▶ Source material:
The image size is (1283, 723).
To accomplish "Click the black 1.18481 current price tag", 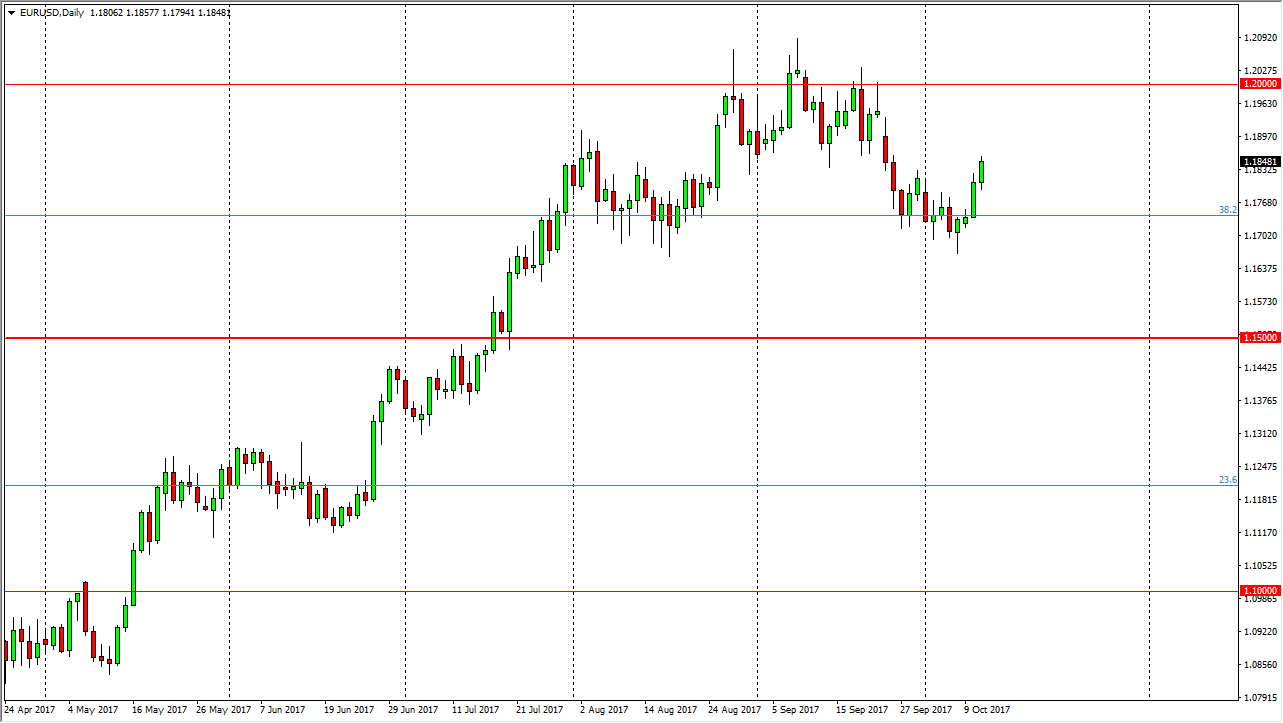I will (x=1258, y=160).
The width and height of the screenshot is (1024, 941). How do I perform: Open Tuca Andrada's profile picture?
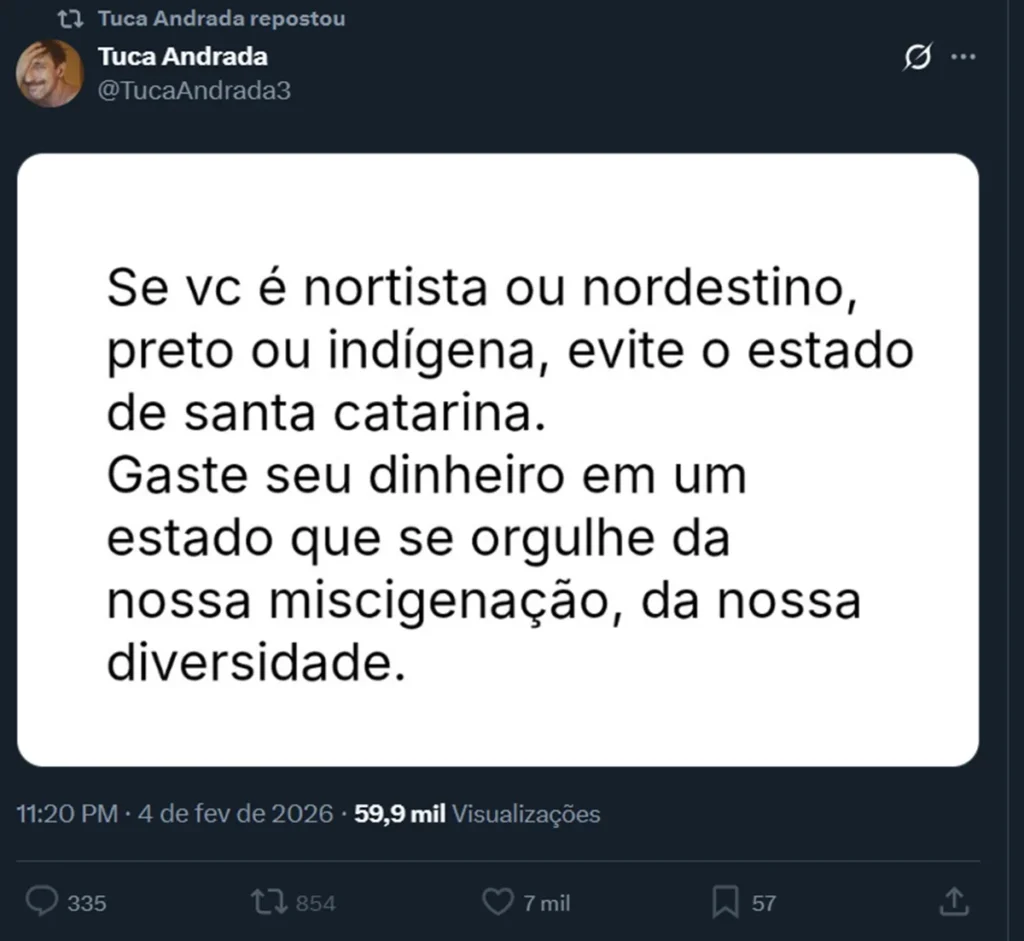pos(49,73)
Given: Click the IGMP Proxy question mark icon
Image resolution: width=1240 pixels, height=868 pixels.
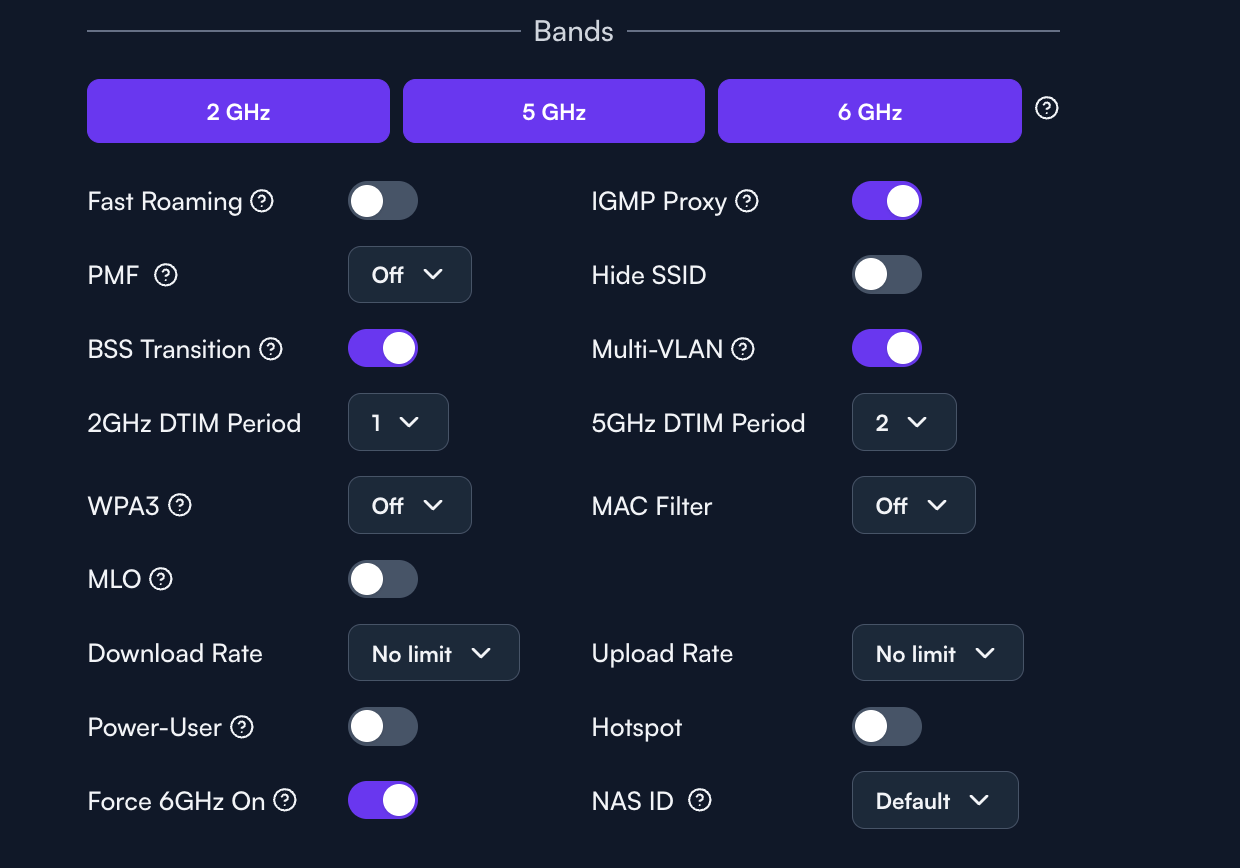Looking at the screenshot, I should click(x=747, y=201).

▶ What the task requires: Exactly the lines from the one containing "Image resolution: width=1240" to the end of the records above, both end lines included, are to be printed, and no pictures with them.

▶ Task result:
Image resolution: width=1240 pixels, height=868 pixels.
Looking at the screenshot, I should click(x=747, y=201).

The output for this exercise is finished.